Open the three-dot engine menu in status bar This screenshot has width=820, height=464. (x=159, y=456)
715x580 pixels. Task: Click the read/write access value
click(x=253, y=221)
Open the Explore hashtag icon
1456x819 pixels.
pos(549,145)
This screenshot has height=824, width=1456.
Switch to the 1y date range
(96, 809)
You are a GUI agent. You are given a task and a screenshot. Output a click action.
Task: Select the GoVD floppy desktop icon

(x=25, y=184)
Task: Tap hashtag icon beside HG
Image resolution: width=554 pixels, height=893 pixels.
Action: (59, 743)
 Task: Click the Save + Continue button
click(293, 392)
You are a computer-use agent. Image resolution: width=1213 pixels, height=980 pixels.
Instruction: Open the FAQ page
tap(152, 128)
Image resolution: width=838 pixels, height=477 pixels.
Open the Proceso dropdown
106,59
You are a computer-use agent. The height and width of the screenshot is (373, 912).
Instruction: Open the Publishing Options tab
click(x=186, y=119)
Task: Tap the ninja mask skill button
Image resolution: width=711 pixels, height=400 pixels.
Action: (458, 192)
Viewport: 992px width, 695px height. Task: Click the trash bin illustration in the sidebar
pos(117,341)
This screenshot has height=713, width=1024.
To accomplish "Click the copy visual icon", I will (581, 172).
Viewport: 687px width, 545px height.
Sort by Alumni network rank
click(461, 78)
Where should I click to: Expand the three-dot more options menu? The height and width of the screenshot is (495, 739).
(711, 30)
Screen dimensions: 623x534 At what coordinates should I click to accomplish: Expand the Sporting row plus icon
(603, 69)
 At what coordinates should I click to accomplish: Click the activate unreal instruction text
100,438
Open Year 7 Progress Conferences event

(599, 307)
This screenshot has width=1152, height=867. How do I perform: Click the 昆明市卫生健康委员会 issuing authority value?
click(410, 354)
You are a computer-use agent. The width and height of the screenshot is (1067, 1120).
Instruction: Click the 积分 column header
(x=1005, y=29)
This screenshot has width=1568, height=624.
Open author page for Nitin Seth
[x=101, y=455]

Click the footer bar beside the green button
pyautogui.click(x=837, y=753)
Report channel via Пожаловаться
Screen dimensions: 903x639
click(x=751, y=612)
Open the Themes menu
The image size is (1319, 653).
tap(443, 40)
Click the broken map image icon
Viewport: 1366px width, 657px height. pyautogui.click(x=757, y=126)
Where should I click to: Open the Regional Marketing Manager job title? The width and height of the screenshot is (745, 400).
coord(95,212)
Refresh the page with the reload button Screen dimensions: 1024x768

- - -

[What is required]
Transcribe the listing above in full, word for word.

[Written solution]
Open the three-dot engine menu in status bar This screenshot has width=820, height=464. (x=159, y=456)
715x580 pixels. Task: Click the read/write access value
click(x=253, y=221)
Open the Explore hashtag icon
1456x819 pixels.
pos(549,145)
This screenshot has height=824, width=1456.
Switch to the 1y date range
(96, 809)
You are a GUI agent. You are given a task and a screenshot. Output a click action.
Task: Select the GoVD floppy desktop icon

(x=25, y=184)
Task: Tap hashtag icon beside HG
Image resolution: width=554 pixels, height=893 pixels.
Action: (59, 743)
 Task: Click the Save + Continue button
click(293, 392)
You are a computer-use agent. Image resolution: width=1213 pixels, height=980 pixels.
Instruction: Open the FAQ page
tap(152, 128)
Image resolution: width=838 pixels, height=477 pixels.
Open the Proceso dropdown
106,59
You are a computer-use agent. The height and width of the screenshot is (373, 912).
Instruction: Open the Publishing Options tab
click(x=186, y=119)
Task: Tap the ninja mask skill button
Image resolution: width=711 pixels, height=400 pixels.
Action: (458, 192)
Viewport: 992px width, 695px height. Task: Click the trash bin illustration in the sidebar
pos(117,341)
This screenshot has height=713, width=1024.
To accomplish "Click the copy visual icon", I will (581, 172).
Viewport: 687px width, 545px height.
Sort by Alumni network rank
click(461, 78)
Where should I click to: Expand the three-dot more options menu? The height and width of the screenshot is (495, 739).
(711, 30)
Screen dimensions: 623x534 At what coordinates should I click to accomplish: Expand the Sporting row plus icon
(603, 69)
 At what coordinates should I click to accomplish: Click the activate unreal instruction text
100,438
Open Year 7 Progress Conferences event

(599, 307)
This screenshot has width=1152, height=867. How do I perform: Click the 昆明市卫生健康委员会 issuing authority value?
click(410, 354)
You are a computer-use agent. The width and height of the screenshot is (1067, 1120).
Instruction: Click the 积分 column header
(x=1005, y=29)
This screenshot has width=1568, height=624.
Open author page for Nitin Seth
[x=101, y=455]

Click the footer bar beside the green button
pyautogui.click(x=837, y=753)
Report channel via Пожаловаться
Screen dimensions: 903x639
click(x=751, y=612)
Open the Themes menu
The image size is (1319, 653).
tap(443, 40)
Click the broken map image icon
Viewport: 1366px width, 657px height. pyautogui.click(x=757, y=126)
Where should I click to: Open the Regional Marketing Manager job title? The width and height of the screenshot is (745, 400).
coord(95,212)
Refresh the page with the reload button Screen dimensions: 1024x768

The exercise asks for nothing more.